There are many excellent reasons to avoid marijuana. Marijuana use damages brain development in young people. Heavy users become socially isolated and perform worse in school and at work. Marijuana smoke harms the lungs. A growing body of evidence suggests that marijuana can trigger psychotic symptoms that otherwise would have remained latent.

It's possible to imagine a marijuana rule that tries to respond precisely to such risk factors as happen to be known by the current state of science. Such a rule might say: "You shouldn't use marijuana until you are over 25, or after your brain has ceased to develop, whichever comes first. You shouldn't use marijuana if you are predisposed to certain mental illnesses (most of which we can't yet diagnose in advance). Be aware that about one-sixth of users will become chronically dependent on marijuana, and as a result will suffer a serious degradation of life outcomes. As yet, we have no sure idea at what dosage marijuana will impair your ability to drive safely, or how long the impairment will last. Be as careful as you can, within the limits of our present knowledge!"

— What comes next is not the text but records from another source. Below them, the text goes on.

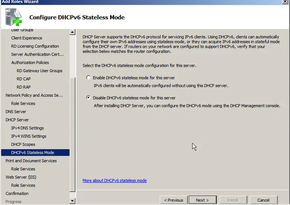
Task: Go to IPv4 DNS Settings step
Action: 28,128
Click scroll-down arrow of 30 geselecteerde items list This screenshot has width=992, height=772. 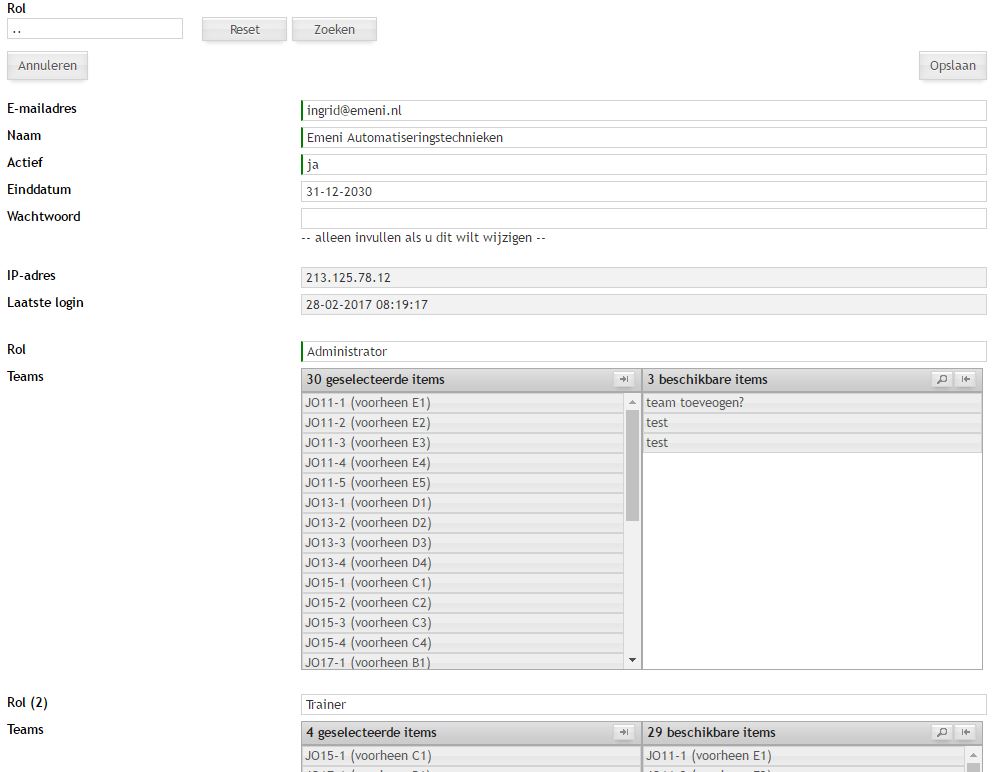tap(632, 660)
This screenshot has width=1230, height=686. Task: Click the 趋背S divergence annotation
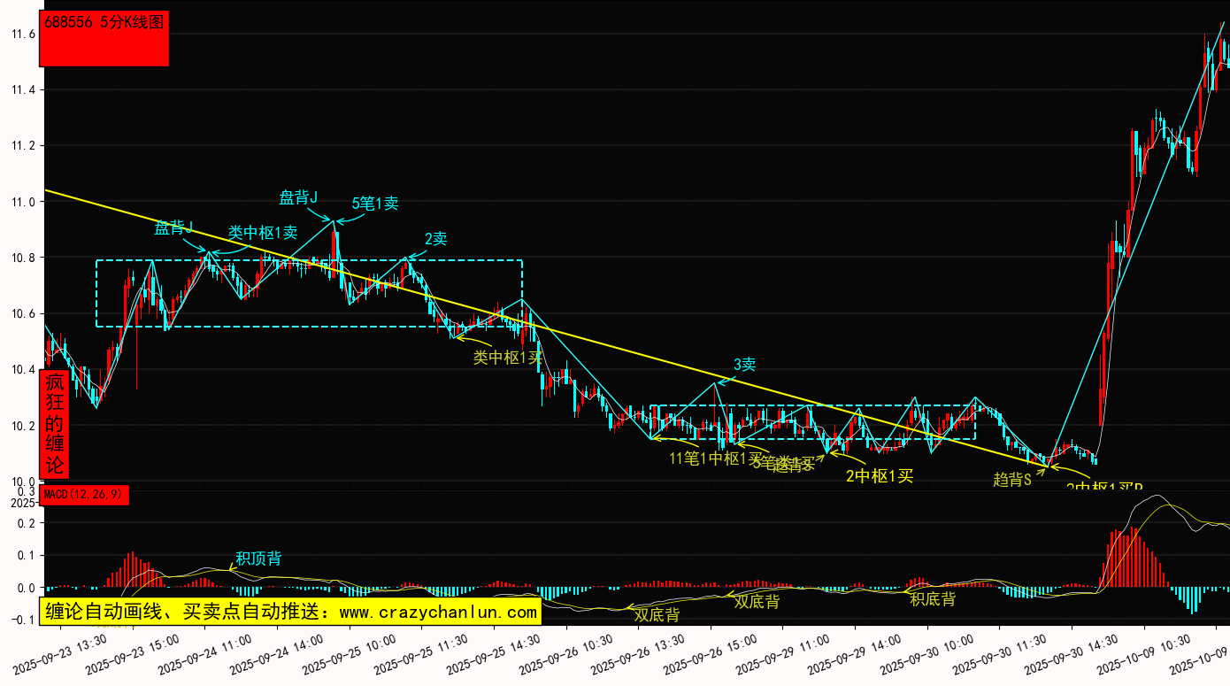coord(1012,480)
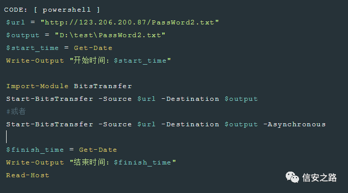Screen dimensions: 348x193
Task: Click the URL string http://123.206.200.87/PassWord2.txt
Action: [x=130, y=22]
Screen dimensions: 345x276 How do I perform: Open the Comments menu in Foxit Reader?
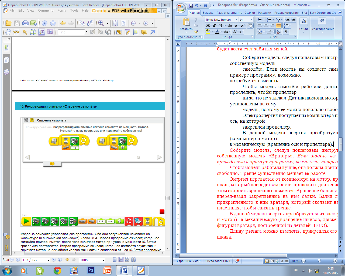[x=46, y=11]
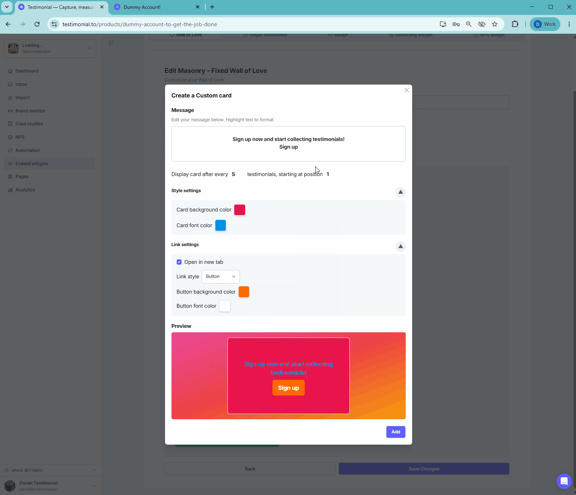
Task: Open the browser extensions puzzle icon
Action: [x=515, y=24]
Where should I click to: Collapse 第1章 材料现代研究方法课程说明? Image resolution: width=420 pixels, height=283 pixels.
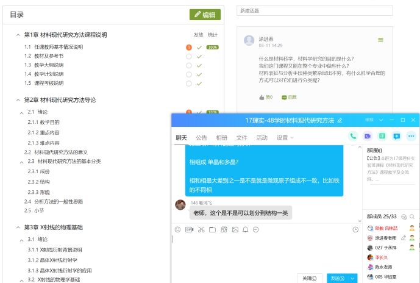[18, 35]
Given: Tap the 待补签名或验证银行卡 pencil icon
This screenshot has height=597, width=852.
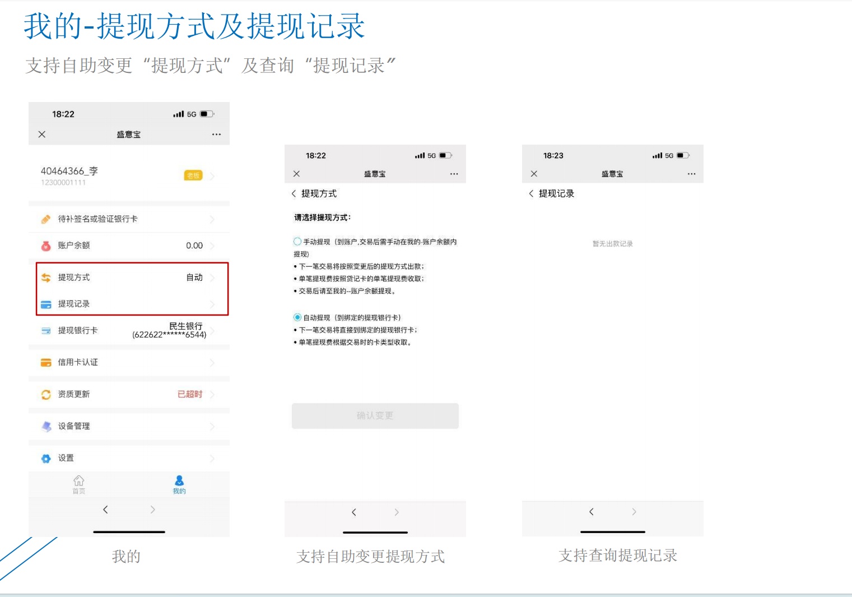Looking at the screenshot, I should [x=46, y=219].
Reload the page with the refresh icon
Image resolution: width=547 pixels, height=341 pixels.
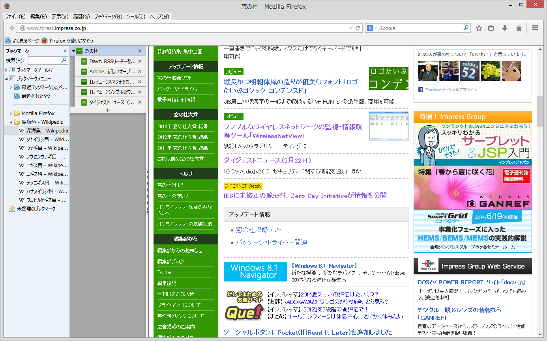357,28
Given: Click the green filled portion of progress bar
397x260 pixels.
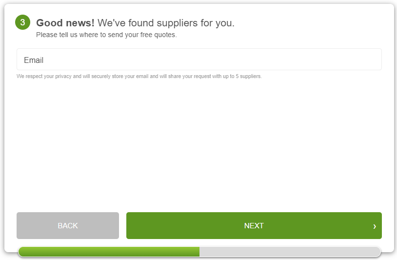Looking at the screenshot, I should point(109,252).
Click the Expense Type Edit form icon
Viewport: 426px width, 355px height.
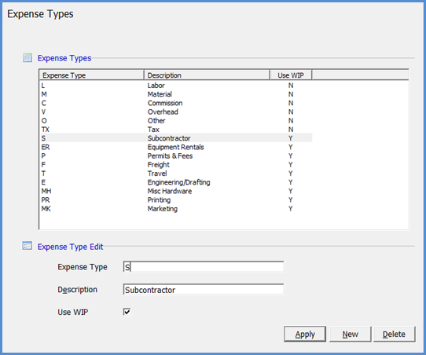(28, 246)
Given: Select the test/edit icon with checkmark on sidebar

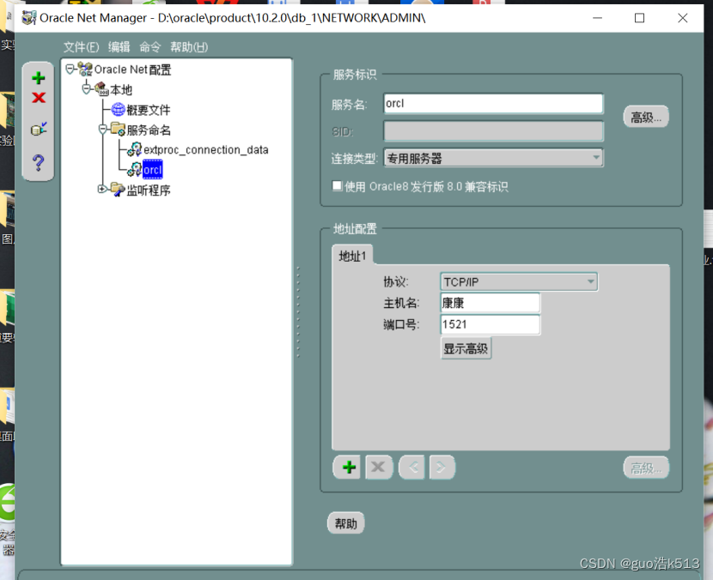Looking at the screenshot, I should click(38, 129).
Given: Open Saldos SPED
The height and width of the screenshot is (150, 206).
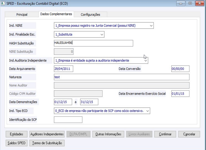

On the other hand, if Frum and his buddies just want to make public service announcements about the side effects of marijuana (paid for by them), that's fine. They are free to talk all they want. Like alcohol, cigarettes, prescription drugs, over eating, HFC soda and anything else, they are welcome to an opinion as to the dangers.

Just don't make any laws about it!!! Why can't these people get it? The Nanny-State disease is spreading. Mayor Bloomberg is another prime example.

twomp
01-08-2013, 12:28 PM
Frum is smarter then all of us and knows the dangers of marijuana. He has deep conversations about this with his colleagues every friday night when they drink their expensive whiskey and do bumps of cocaine to take the edge off a hard week's work.